Research areas

Strongly correlated oxides and multiferroic systems

The order or disorder of the spin and orbital degrees of freedom of electrons in transition metal oxides is responsible for a wide variety of phenomena [1]. For example, the colossal magnetoresistance (CMR) effect observed in manganese oxide compounds with an ABO3 perovskite structure (e.g. (La,Sr)MnO3 or (Pr,Ca)MnO3) results of the complex spin-orbital coupled state of the manganese lattice [2]. In materials with complex orbital order and/or spin structures, an electric polarization may be induced, making the material (in a large sense) magnetoelectric multiferroic [3]. Such materials display magnetoelectric effects, permitting e.g. the control of the magnetization of a material by means of an electric field or reciprocally the control of its polarization by means of a magnetic field, and are thus very attractive for application in many devices [4]. There are however few spintronic magnetoresistive oxides or magnetoelectric multiferroics which can be used at room temperature. We are thus investigating new materials, to be able to explore further, and extract new fundamental information on the mechanisms bringing forth those properties.

  1. “Complexity in Strongly Correlated Systems”, E. Dagotto, Science 309, 257 (2005).
  2. “Orbital Physics in Transition-Metal Oxides”, Y. Tokura and N. Nagaosa, Science 288, 462 (2000).
  3. “Classifying multiferroics: Mechanisms and effects ”, D. Khomskii, Physics 2, 20 (2009).
  4. "Advances in magnetoelectric multiferroics", N. Spaldin and R. Ramesh, Nature Materials 18, 203 (2019).

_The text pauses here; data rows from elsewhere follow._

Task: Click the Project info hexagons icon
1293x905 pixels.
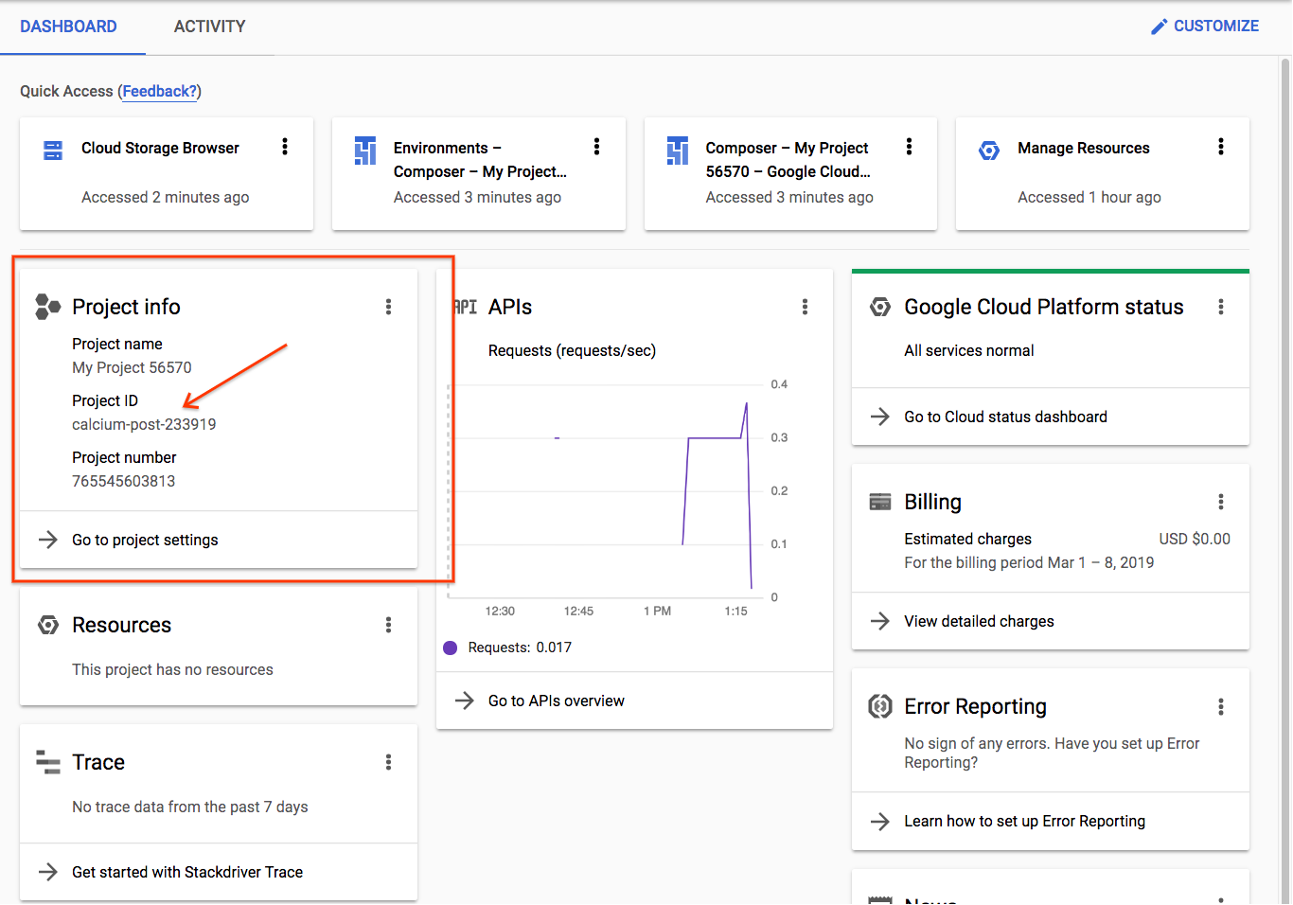Action: (48, 307)
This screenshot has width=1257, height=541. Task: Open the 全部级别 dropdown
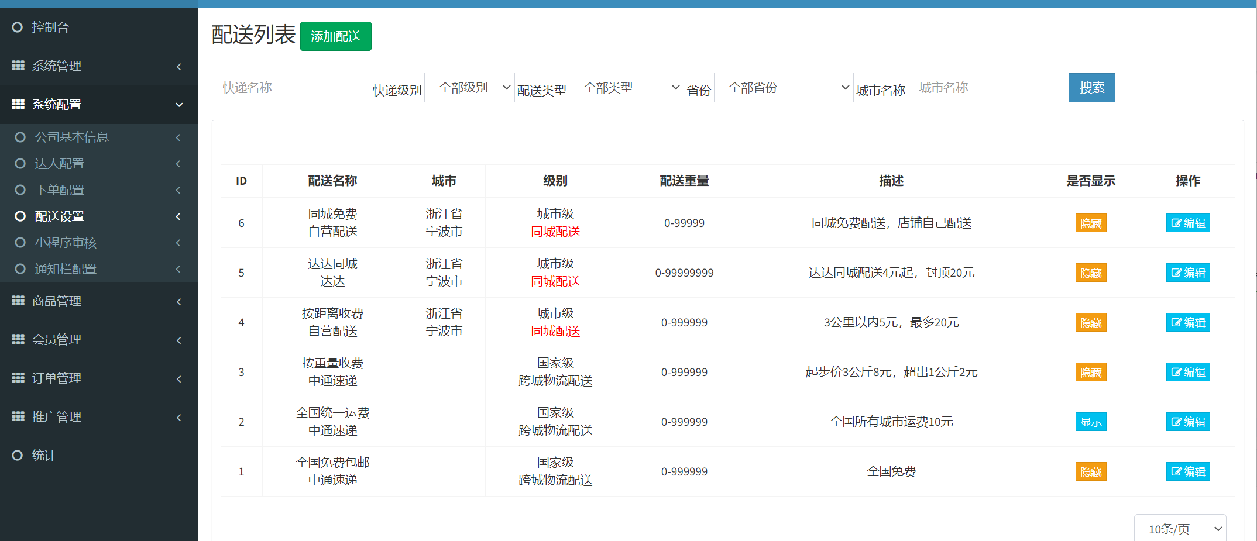[469, 88]
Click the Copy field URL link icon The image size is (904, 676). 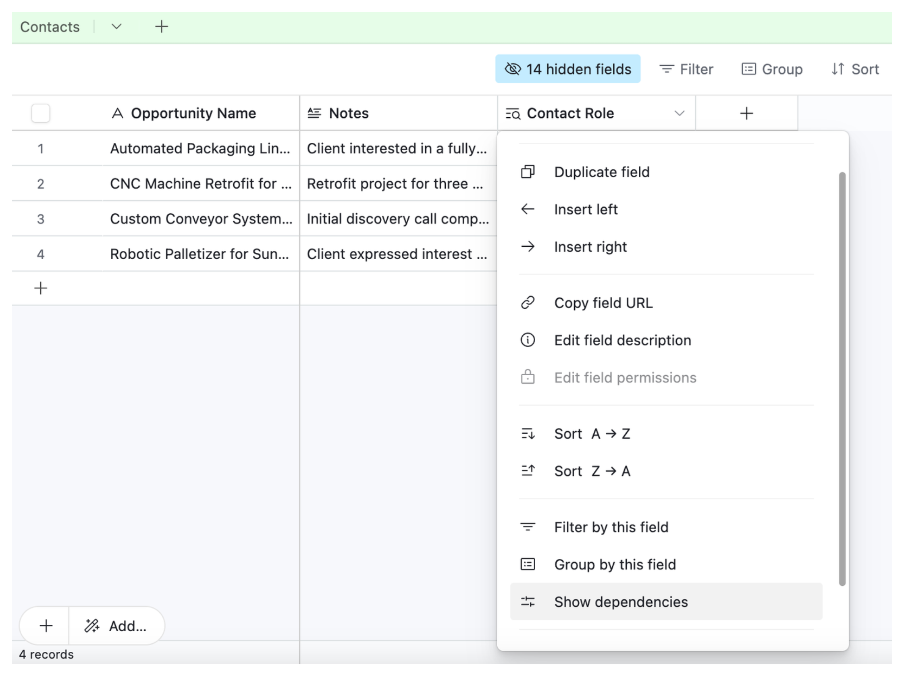tap(528, 302)
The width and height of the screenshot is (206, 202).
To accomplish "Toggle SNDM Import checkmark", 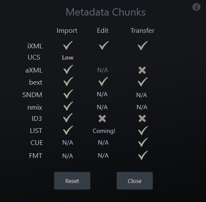I will pyautogui.click(x=68, y=94).
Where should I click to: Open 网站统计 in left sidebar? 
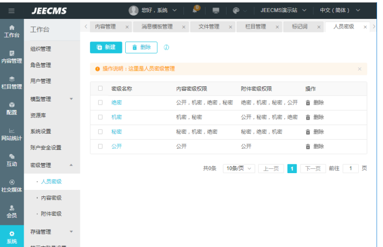[x=12, y=134]
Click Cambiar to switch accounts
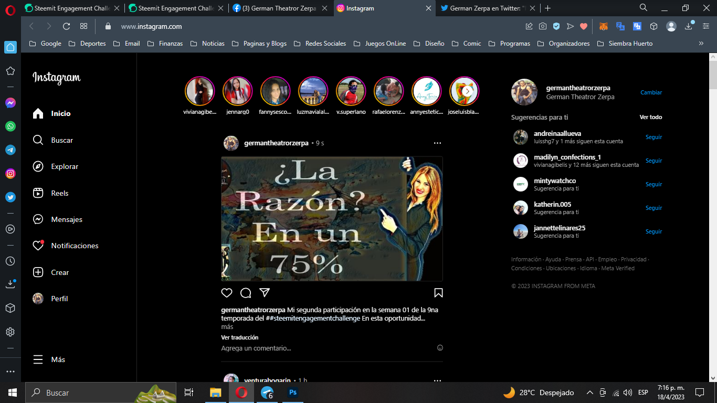 [x=651, y=92]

Some of our results can be found in the following publications:

Partial cation ordering, relaxor ferroelectricity and ferrimagnetism in Pb(Fe1-xYbx)2/3W1/3O3 solid solutions, S. A. Ivanov, D. C. Joshi, A. A. Bush, D. Wang, B. Sanyal, O. Eriksson, P. Nordblad, R. Mathieu, J. Appl. Phys. 128, 134102 (2020).

Cation ordering, ferrimagnetism and ferroelectric relaxor behavior in Pb(Fe1-xScx)2/3W1/3O3 solid solutions, S. A. Ivanov, P. Beran, A. A. Bush, T. Sarkar, S. Shafeie, D. Wang, B. Sanyal, O. Eriksson, M. Sahlberg, Ya. Kvashnin, R. Tellgren, P. Nordblad, R. Mathieu, Eur. Phys. J. B 92, 163 (2019).

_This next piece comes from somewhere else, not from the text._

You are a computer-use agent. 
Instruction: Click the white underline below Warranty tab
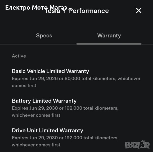point(109,44)
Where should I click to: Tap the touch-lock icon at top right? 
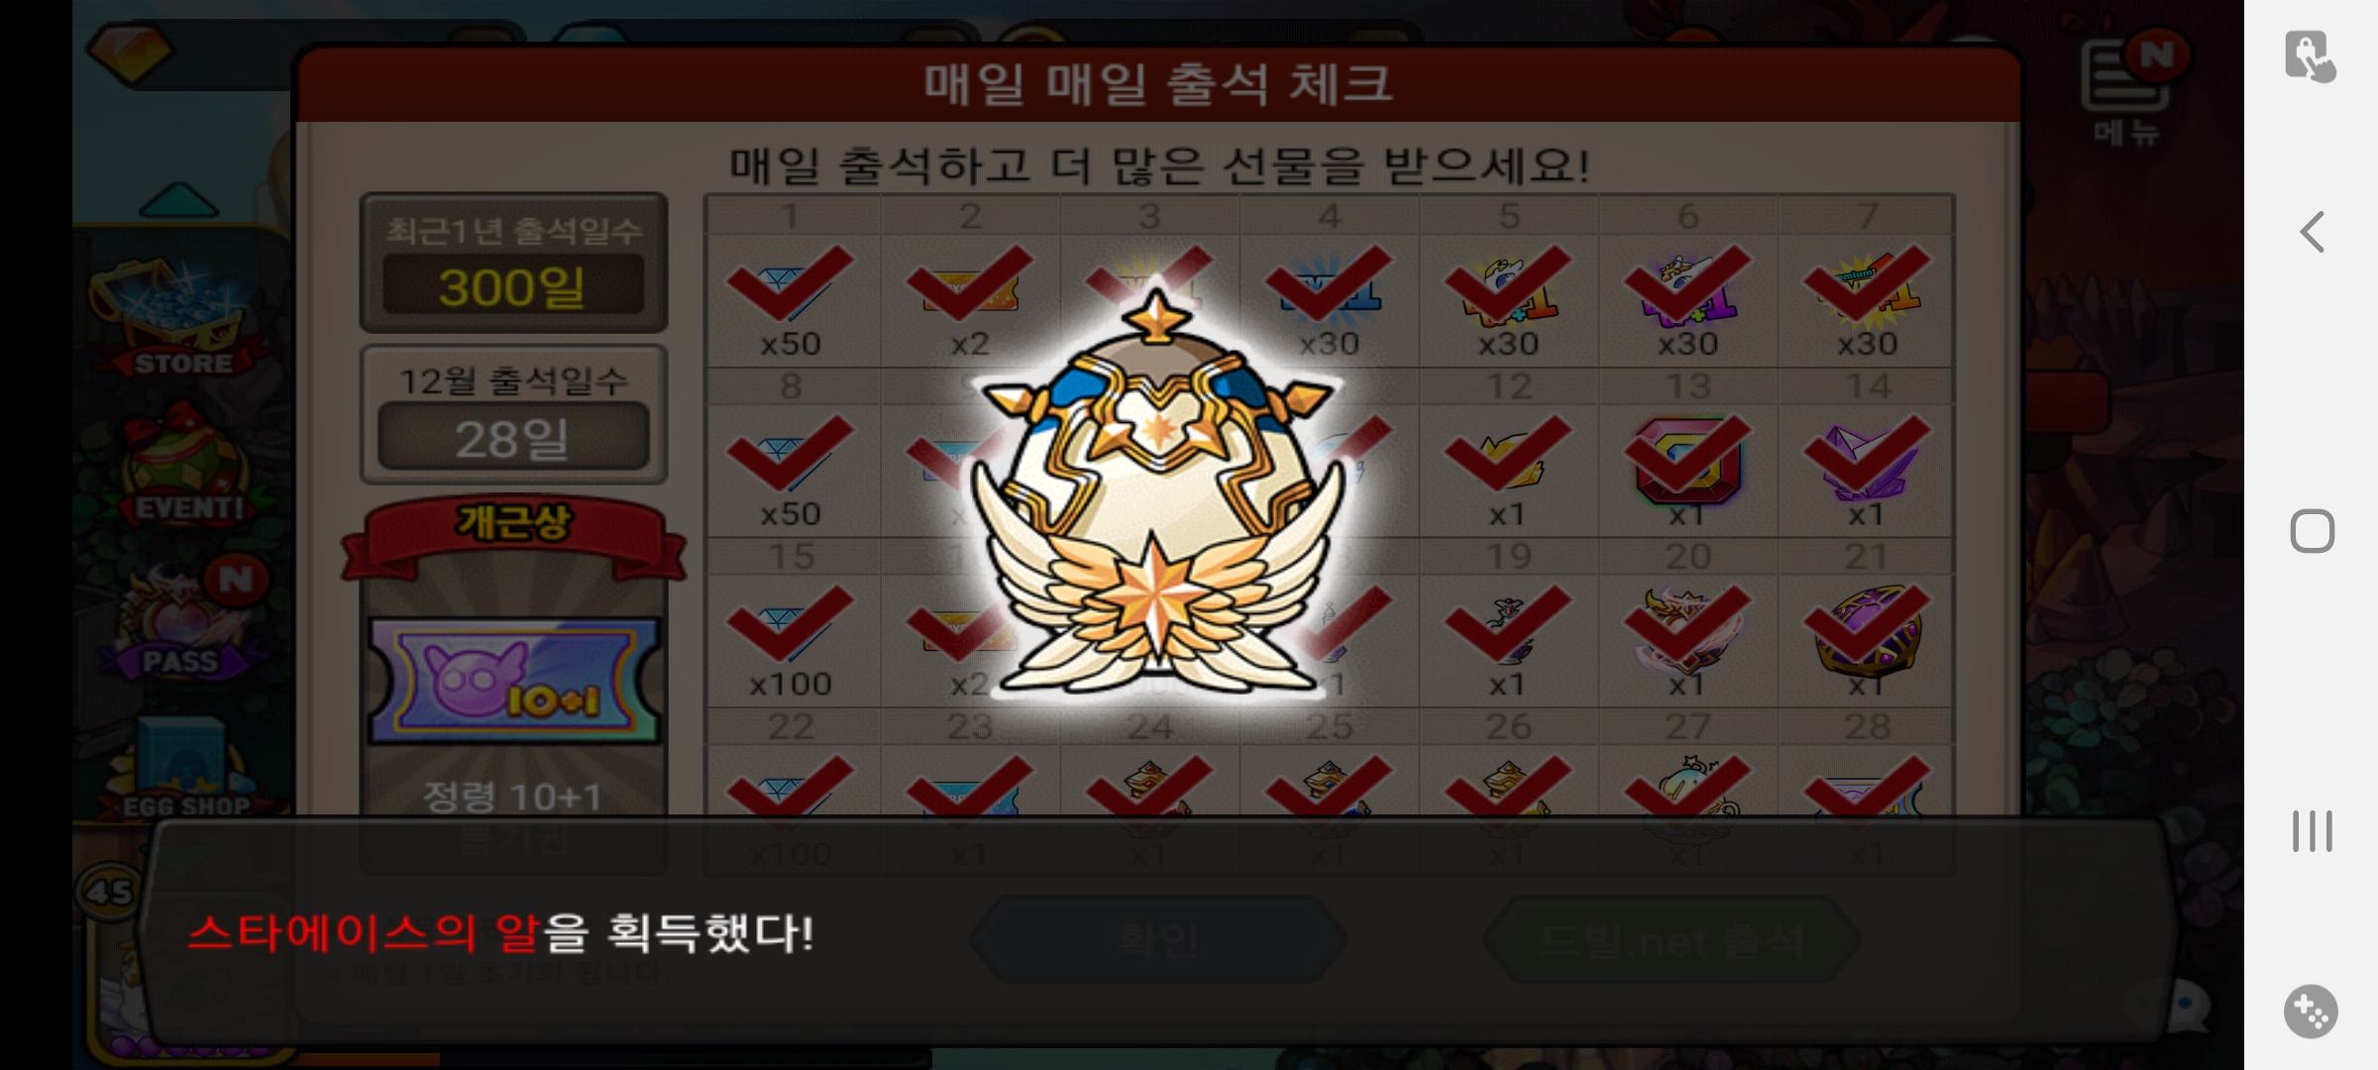(2311, 55)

Spin and dipole order in geometrically frustrated mixed-valence manganite Pb3Mn7O15, S. A. Ivanov, A. A. Bush, M. Hudl, A. I. Stash, G. André, R. Tellgren, V. M. Cherepanov, A. V. Stepanov, K. E. Kamentsev, Y. Tokunaga, Y. Taguchi, Y. Tokura, P. Nordblad, and R. Mathieu, J. Mater. Sci.: Mater. Electron. 27, 12562 (2016).

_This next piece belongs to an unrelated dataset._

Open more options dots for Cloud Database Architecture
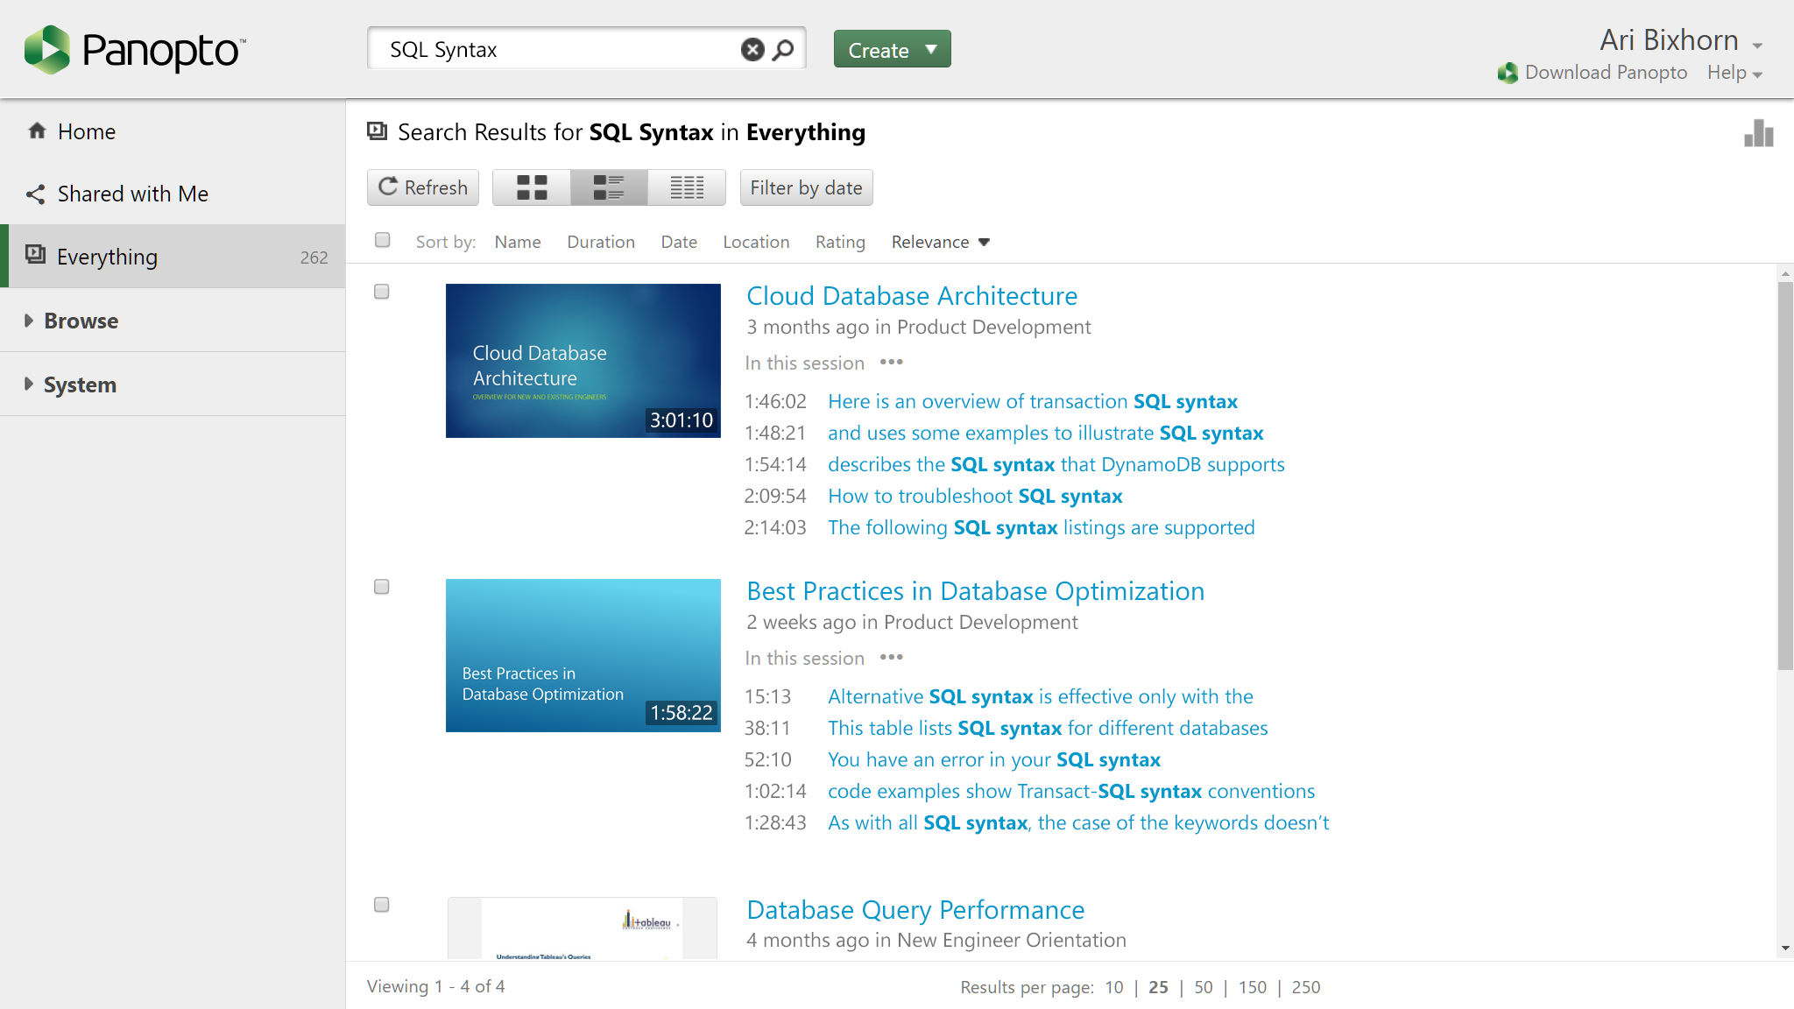The image size is (1794, 1009). coord(891,362)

Successive phase transitions in the orthovanadate TmVO3, T. Sarkar, S. A. Ivanov, G. V. Bazuev, P. Nordblad and R. Mathieu, J. Phys. D: Appl. Phys. 48, 345003 (2015).

Crystal Structure and Antiferromagnetic Spin Ordering of LnFe2/3Mo1/3O3 (Ln = Nd, Pr, Ce, La) Perovskites, S. A. Ivanov, P. Beran, G. V.Bazuev, T. Ericsson, R. Tellgren, P. Anil Kumar, P. Nordblad, and R. Mathieu, Phys. Rev. B 91, 094418 (2015).

Mn2FeSbO6: a ferrimagnetic ilmenite and an antiferromagnetic perovskite, R. Mathieu, S. A. Ivanov, I. V. Solovyev, G. V. Bazuev, P. Anil Kumar, P. Lazor, and P. Nordblad, Phys. Rev. B 87, 014408 (2013).

Enhancement of antiferromagnetic interaction and transition temperature in M3TeO6 systems (M = Mn, Co, Ni, Cu), R. Mathieu, S. A. Ivanov, P. Nordblad, and M. Weil, Eur. Phys. J. B 86, 361 (2013).

Complex magnetism and magnetic field-driven electrical polarization in Co3TeO6, M. Hudl, R. Mathieu, S. A. Ivanov, M. Weil, V. Carolus, T. Lottermoser, M. Fiebig, Y. Tokunaga, Y. Taguchi, Y. Tokura, and P. Nordblad,  Phys. Rev. B 84, 180404(R) (2011).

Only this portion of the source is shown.